### SOURCE EXTRACT
━━━━━━

These functions mimic the functions eigen ,svd,chol to operate on gpu.matrix-class objects:
'eigen' mimics the base function 'eigen' that "computes the eigenvalues and eigenvectors of a numeric (double, integer, logical) or complex matrix."
'svd' mimics the base function 'svd' that "computes the singular-value decomposition of a rectangular matrix."
'chol' mimics the base function 'chol' that "computes Compute the Cholesky factorization of a real symmetric positive-definite square matrix."
# S4 method for gpu.matrix.tensorflow
eigen(x)
# S4 method for gpu.matrix.torch
eigen(x)# S4 method for gpu.matrix.tensorflow
svd(x)
# S4 method for gpu.matrix.torch
svd(x)
# S4 method for gpu.matrix.tensorflow
chol(x)
# S4 method for gpu.matrix.torch
chol(x)

━━━━━━

### LISTED ENTRIES
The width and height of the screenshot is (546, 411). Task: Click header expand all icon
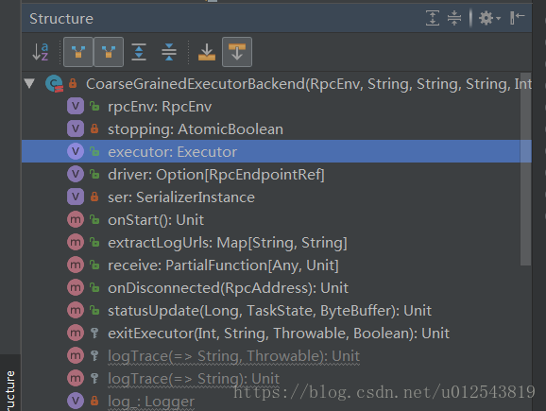433,18
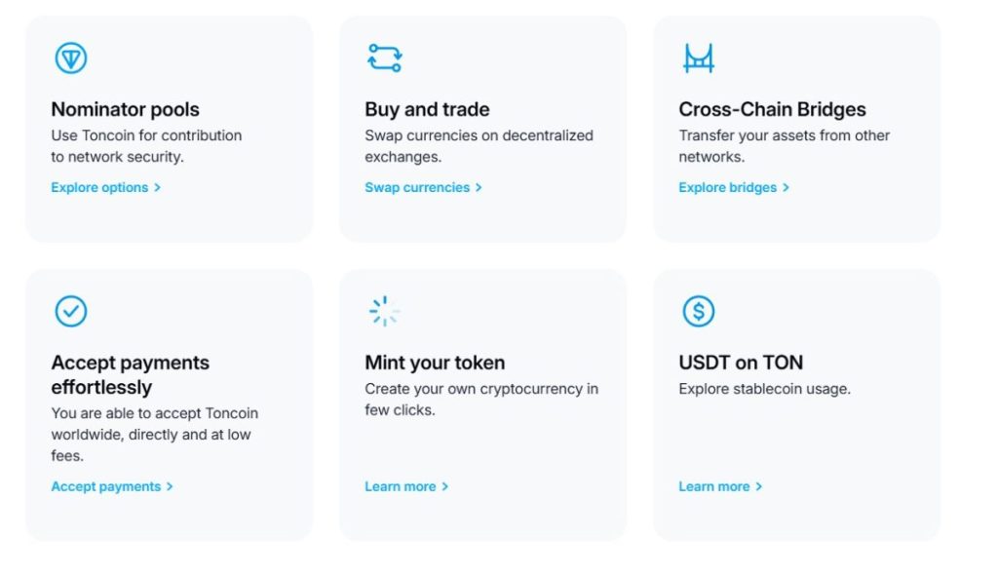Open the Explore options link

[x=99, y=187]
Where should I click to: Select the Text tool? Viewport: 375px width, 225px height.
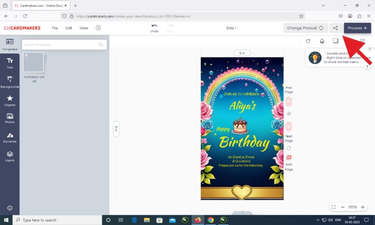click(10, 63)
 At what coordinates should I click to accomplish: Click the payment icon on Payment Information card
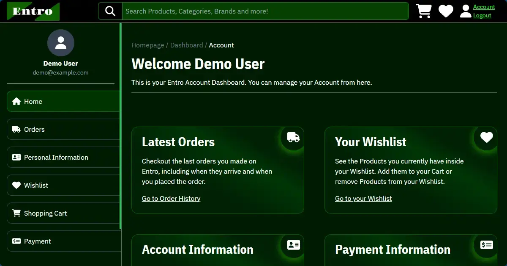point(486,245)
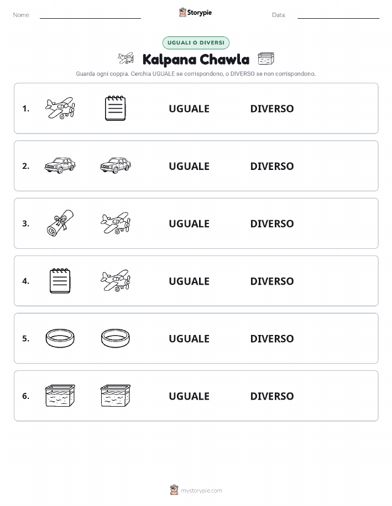Select DIVERSO for question 4

(272, 281)
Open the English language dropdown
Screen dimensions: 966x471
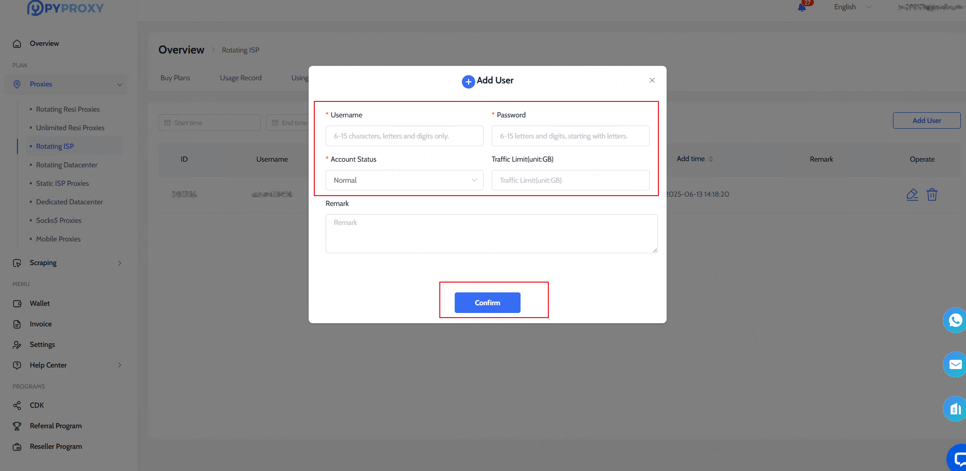click(852, 7)
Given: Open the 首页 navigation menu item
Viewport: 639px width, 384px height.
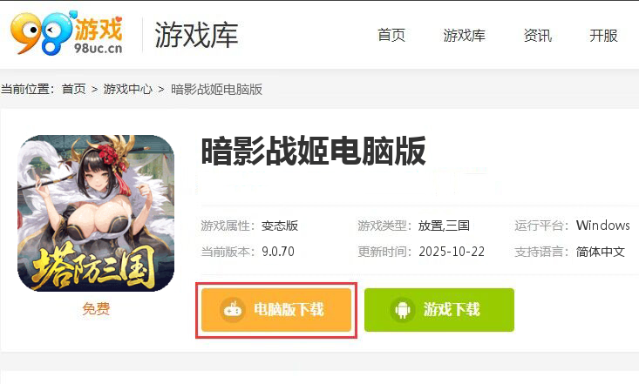Looking at the screenshot, I should pyautogui.click(x=391, y=36).
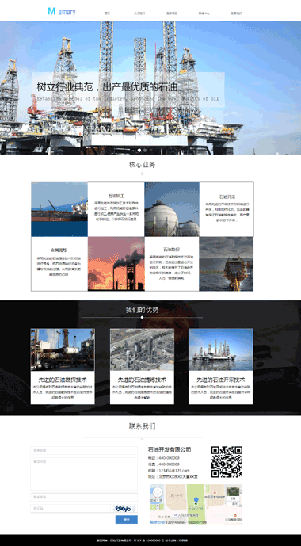
Task: Open the 先进的石油提炼技术 advantage card
Action: click(142, 366)
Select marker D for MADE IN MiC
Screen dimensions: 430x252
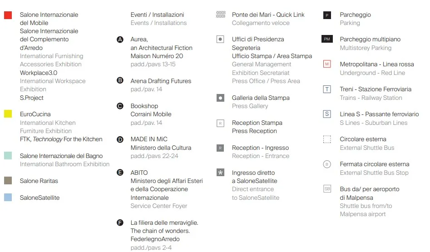pos(120,139)
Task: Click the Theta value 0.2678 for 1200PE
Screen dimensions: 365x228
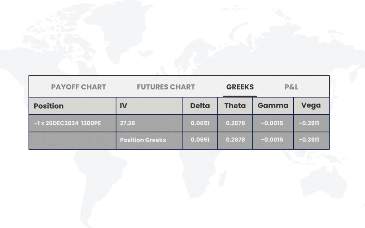Action: [x=235, y=123]
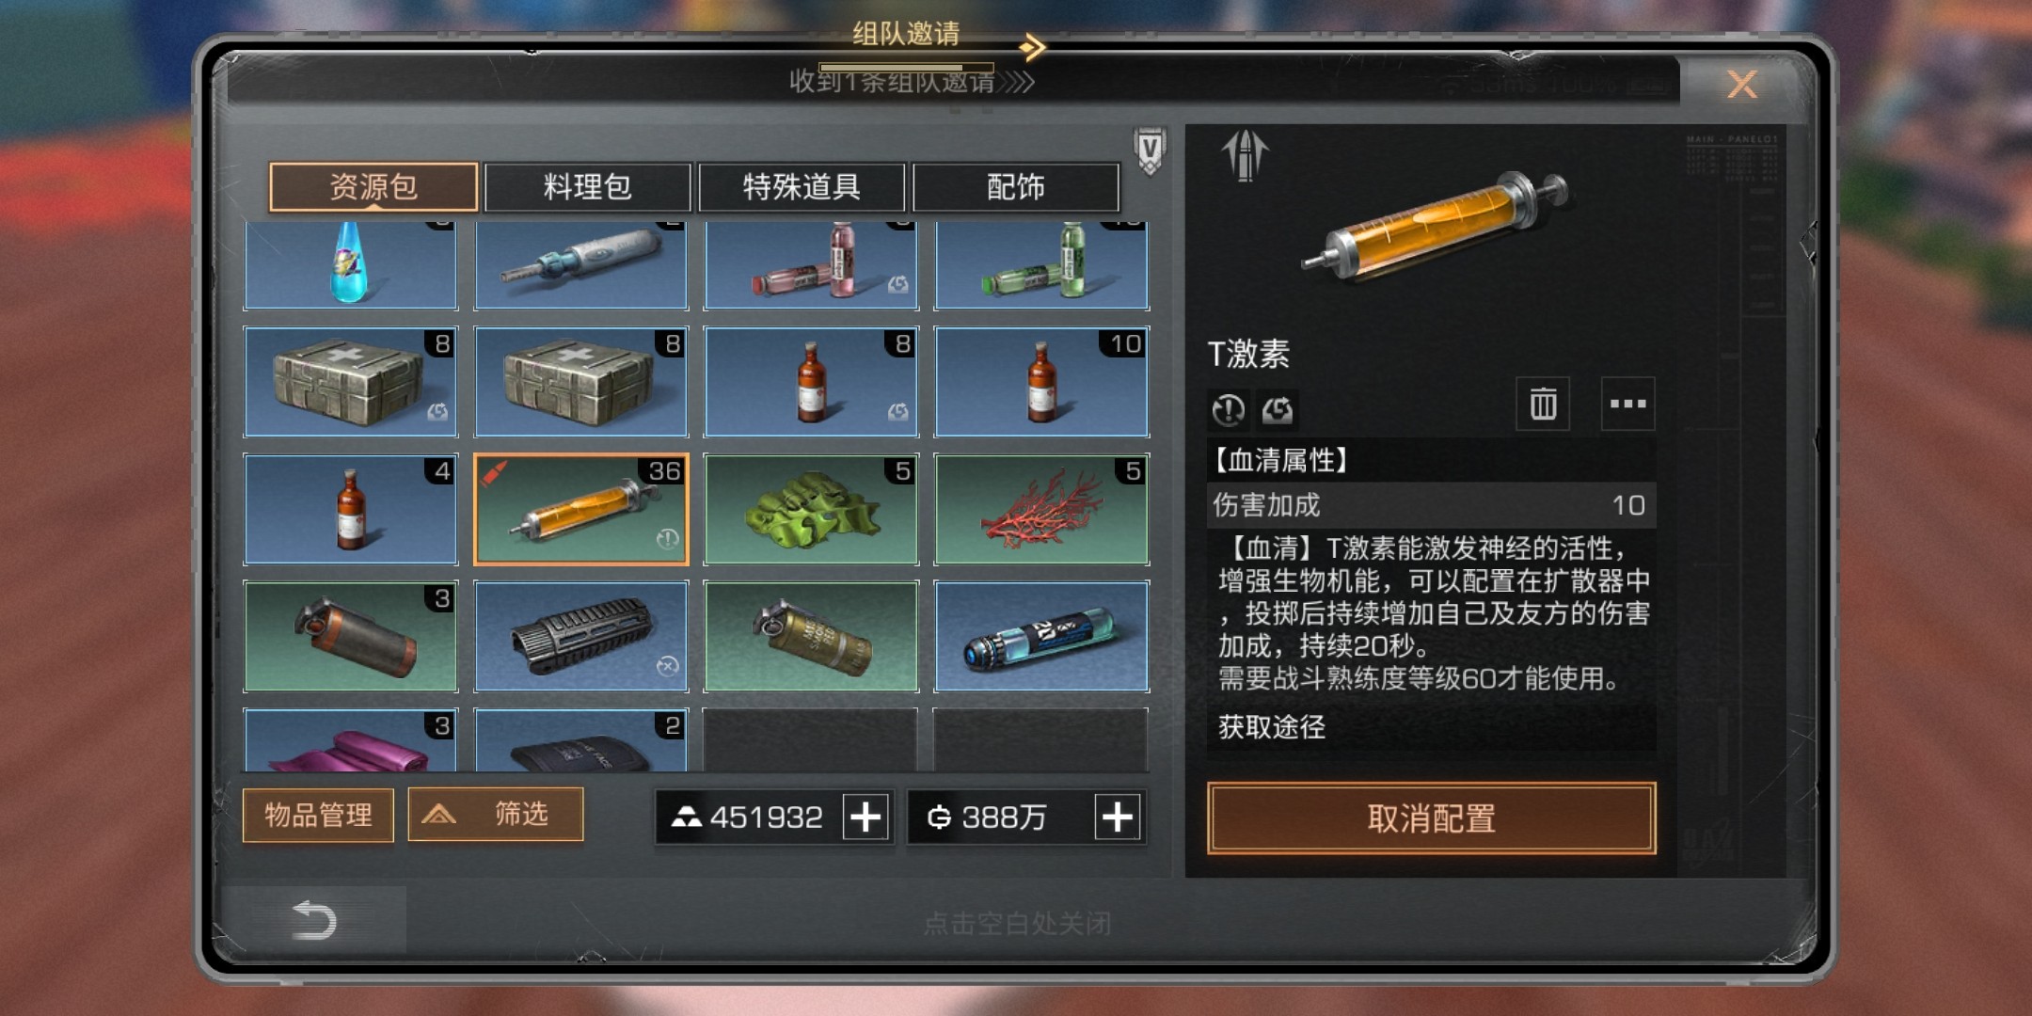The height and width of the screenshot is (1016, 2032).
Task: Choose the T激素 syringe slot with 36
Action: [581, 509]
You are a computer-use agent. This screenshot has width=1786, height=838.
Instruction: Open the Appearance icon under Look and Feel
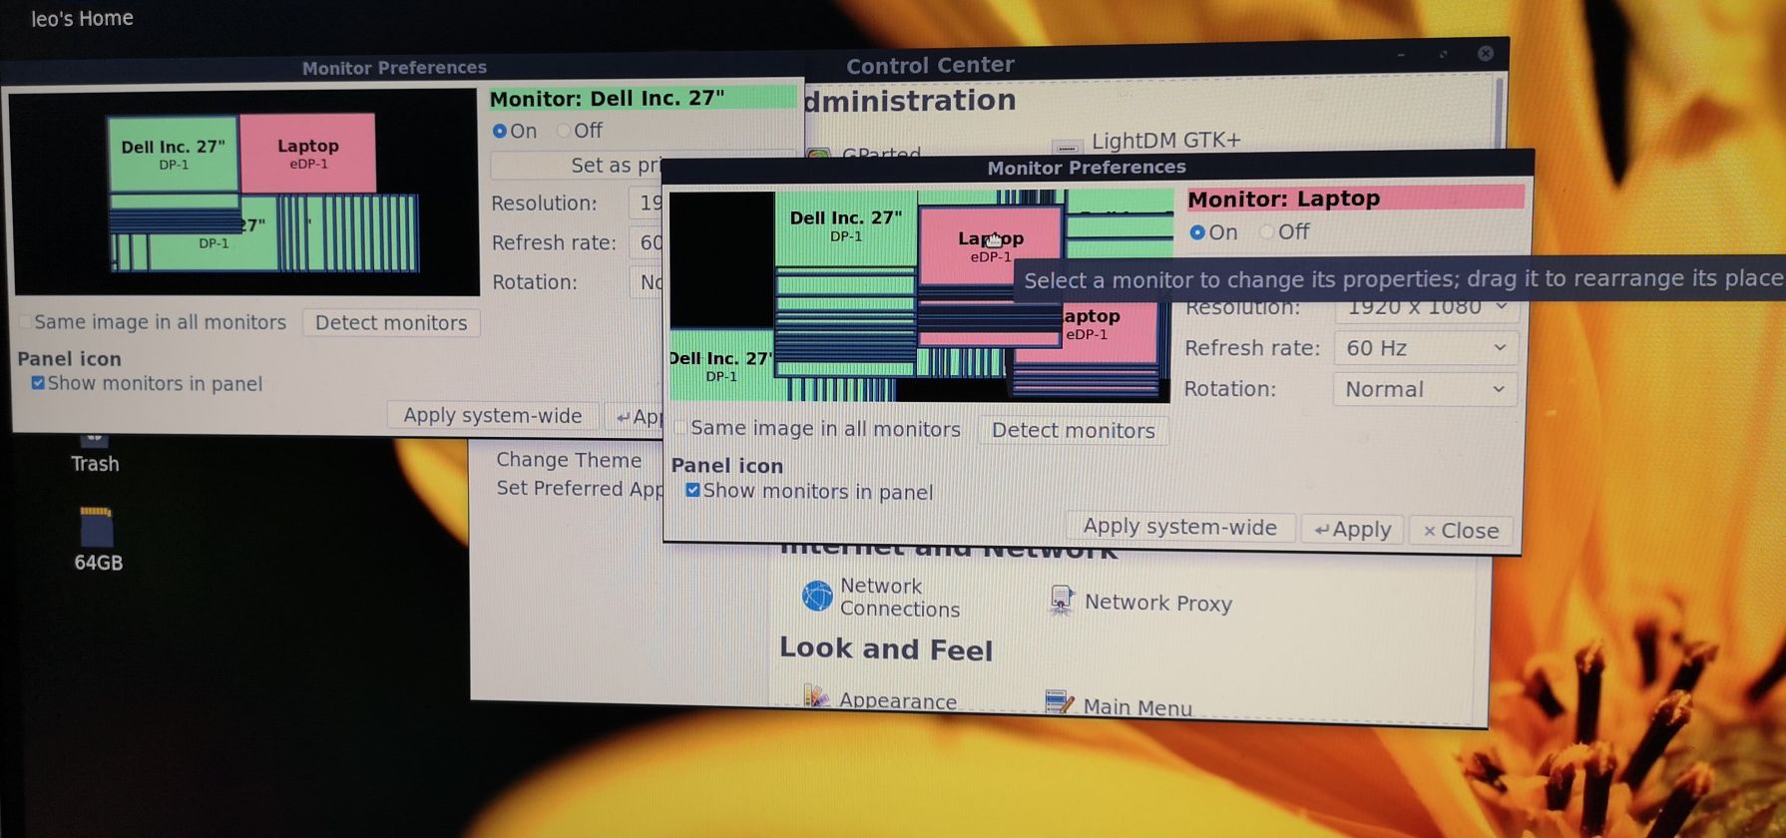pyautogui.click(x=817, y=697)
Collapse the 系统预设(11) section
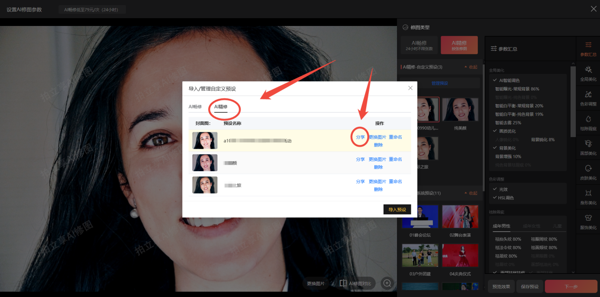This screenshot has height=297, width=600. [x=471, y=193]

━━━━━━

### PROBLEM TO SOLVE
Can you pick up the reference page on eigen, svd and chol for gpu.matrix objects from its final line and carry it on?

### THE OUTPUT
The output of these functions correspond to their equivalent base functions:
eigen mimics the base function eigen that computes the eigenvalues and eigenvectors of a numeric (double, integer, logical) or complex matrix. It returns a list with the following items:
a vector with the P eigenvalues of x
the eigenvectors of x
svd mimics the base function svd that computes the singular-value decomposition of a rectangular matrix. It returns a list with the following items:
a vector containing the singular values of x
a matrix whose columns contain the left singular vectors of x
a matrix whose columns contain the right singular vectors of x
chol mimics the base function chol that computes Compute the Cholesky factorization of a real symmetric positive-definite square matrix. It returns a gpu.matrix-class object with The upper triangular factor of the Cholesky decomposition, i.e., the matrix \(R\) such that \(R'R = X\).
a gpu.matrix. X must fulfil certain characteristics depending on the function to be called (see details).
These functions mimic the behaviour of their respective 'base' functions.
In the case of the eigen function, the input value can be a numeric or complex gpu.matrix class.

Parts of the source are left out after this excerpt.